Pimlico Plumbers Ltd v Smith [2018] UKSC 29 is a UK labour law case, concerning the status of a highly paid plumber as, at least, a worker, for the purpose of holiday pay and wages claims.

Facts
Mr Smith claimed wrongful and unfair dismissal, sick pay, holiday pay and shortfall in wages from Pimlico Plumbers Ltd. He did plumbing between August 2005 and April 2011, but his contract said he was self-employed from 2009, while an original document said he was a ‘sub-contracted employee’ in 2005. He wore a uniform with a logo, had a company mobile phone, and a company ID card. Pimlico charged for van rental monthly. Smith only worked for Pimlico, but he sometimes rejected jobs, and decided his own working hours, being unsupervised while plumbing. Normal work hours were 5 days a week, with a 40-hour minimum, although Pimlico had no obligation to provide work every day. After having a heart attack Pimlico no longer engaged him, and he brought his claims claim.

The Tribunal held that Mr Smith was a worker, but not an employee entitled to dismissal protection, but to pay and holiday rights. The Employment Appeal Tribunal also held he was a worker under ERA 1996 s 230(3)(b), WTR 1998 reg 2 and EA 2010 s 83(2)(a) but not an employee. This decision was not appealed.

PROBLEM DETAILS:
Answer these questions about the Pimlico Plumbers case summary:
(a) Between which months and years did Mr Smith do plumbing work?
(b) What did Pimlico charge Mr Smith for monthly?
(c) Under which section of ERA 1996 did the Employment Appeal Tribunal hold that he was a worker?
The items after this line are separate material, unconnected to the Pimlico Plumbers case summary.

DATA EXCERPTS:
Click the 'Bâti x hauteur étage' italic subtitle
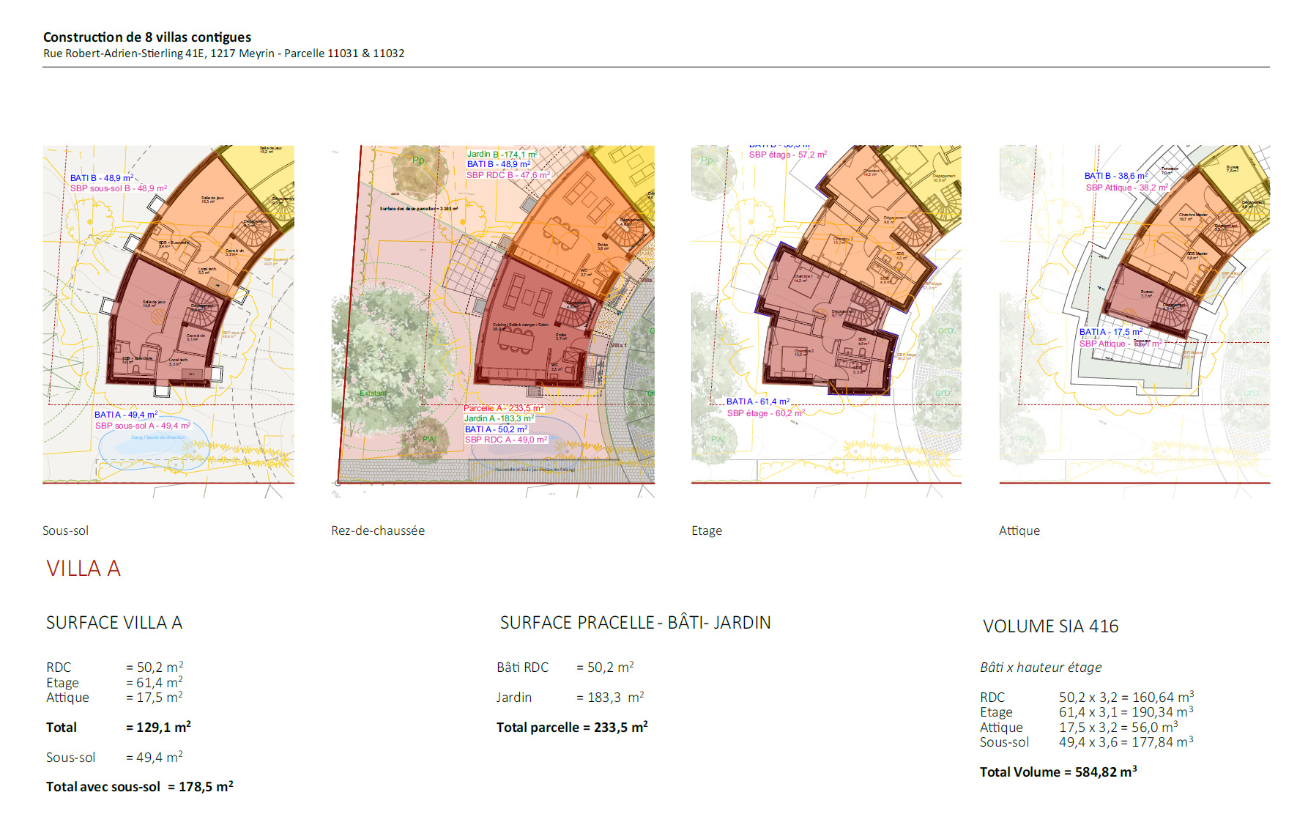 point(1041,667)

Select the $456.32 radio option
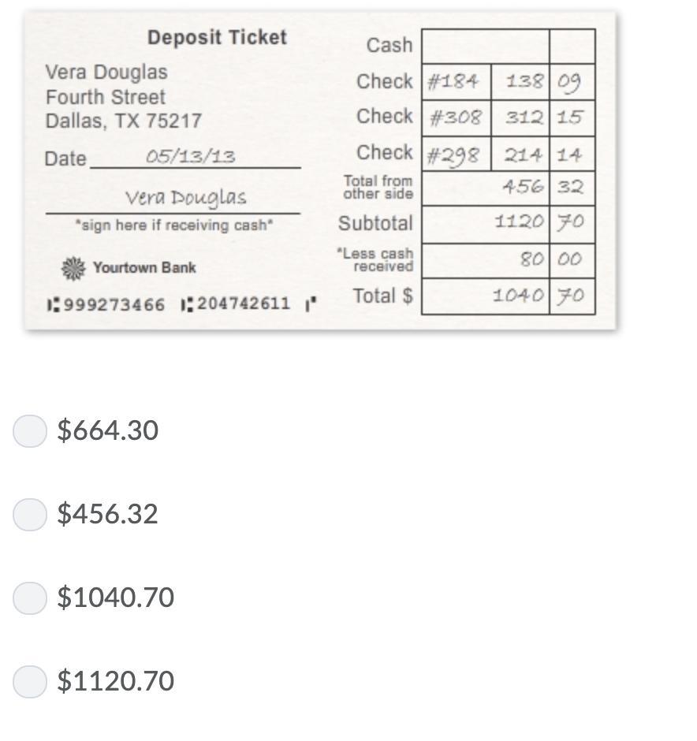coord(29,514)
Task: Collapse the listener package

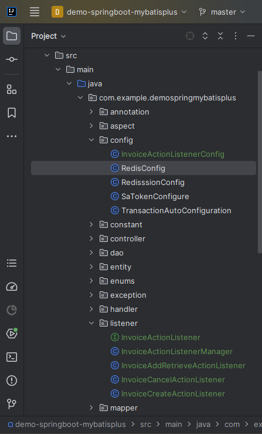Action: (x=91, y=323)
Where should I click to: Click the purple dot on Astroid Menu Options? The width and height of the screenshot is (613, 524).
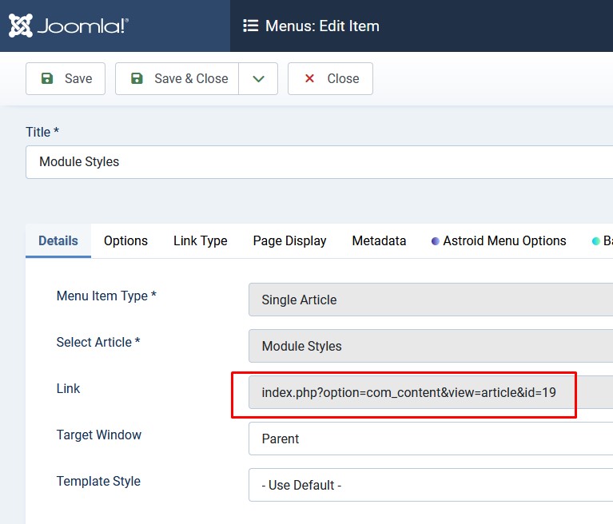tap(435, 241)
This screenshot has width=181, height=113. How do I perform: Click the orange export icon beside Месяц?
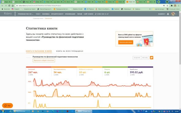coord(152,58)
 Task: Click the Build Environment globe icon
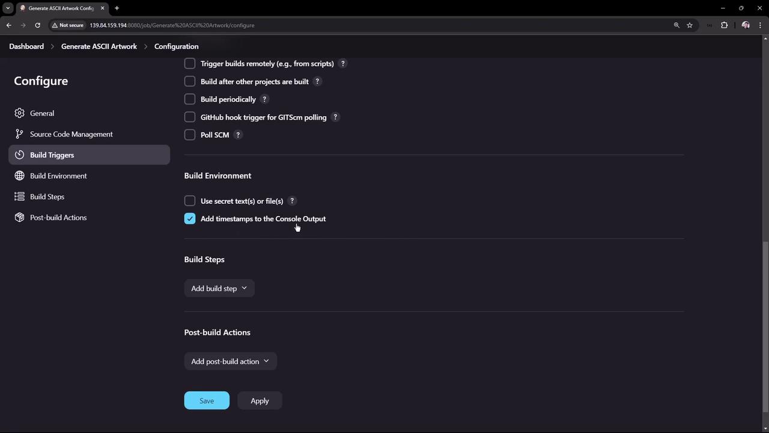coord(20,176)
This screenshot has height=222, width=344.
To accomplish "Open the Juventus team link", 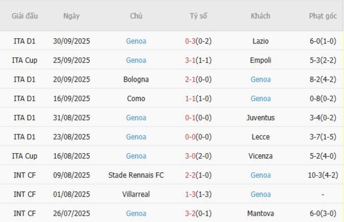I will [260, 118].
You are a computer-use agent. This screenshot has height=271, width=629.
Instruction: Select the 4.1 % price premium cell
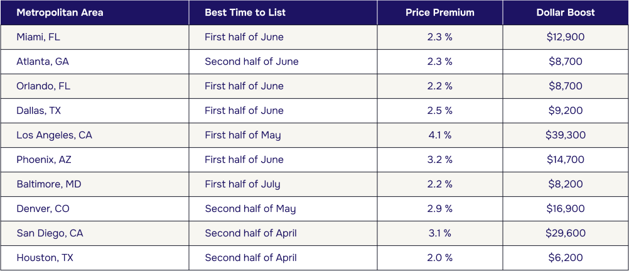pos(439,136)
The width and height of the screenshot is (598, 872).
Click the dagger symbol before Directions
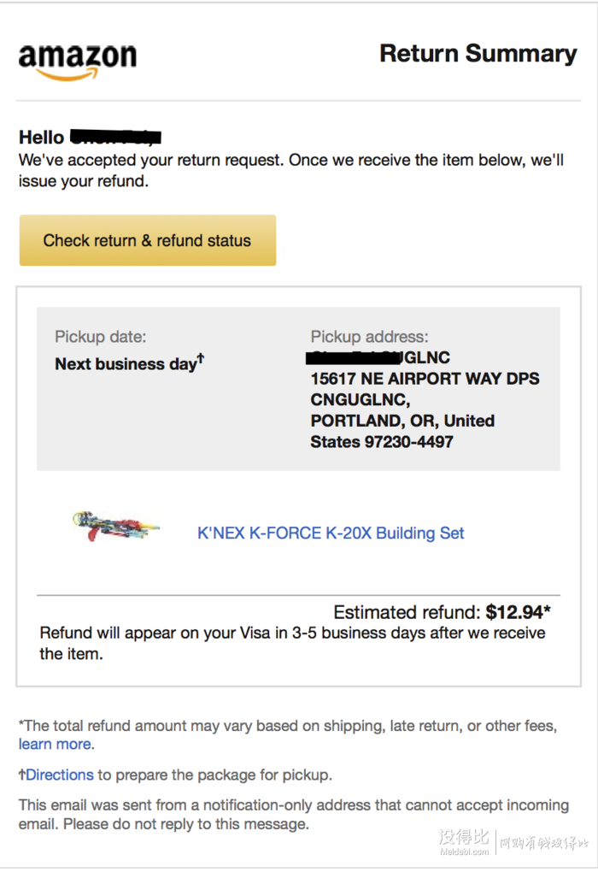coord(22,775)
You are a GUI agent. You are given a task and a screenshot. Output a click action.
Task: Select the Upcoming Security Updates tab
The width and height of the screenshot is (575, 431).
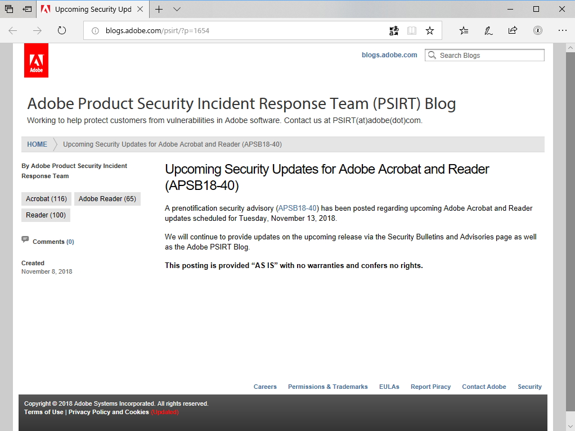tap(93, 10)
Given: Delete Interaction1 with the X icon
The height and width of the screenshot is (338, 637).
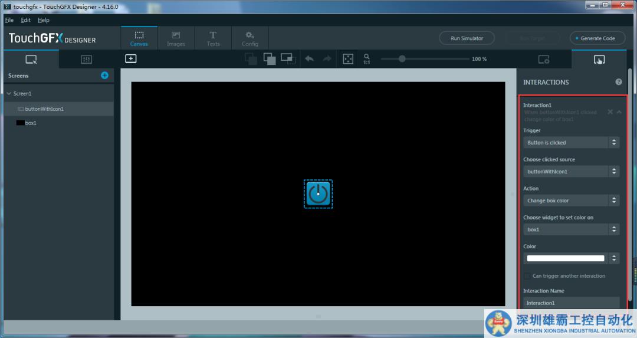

SOLUTION TO THIS EXERCISE:
(a) August 2005 and April 2011
(b) Van rental
(c) s 230(3)(b)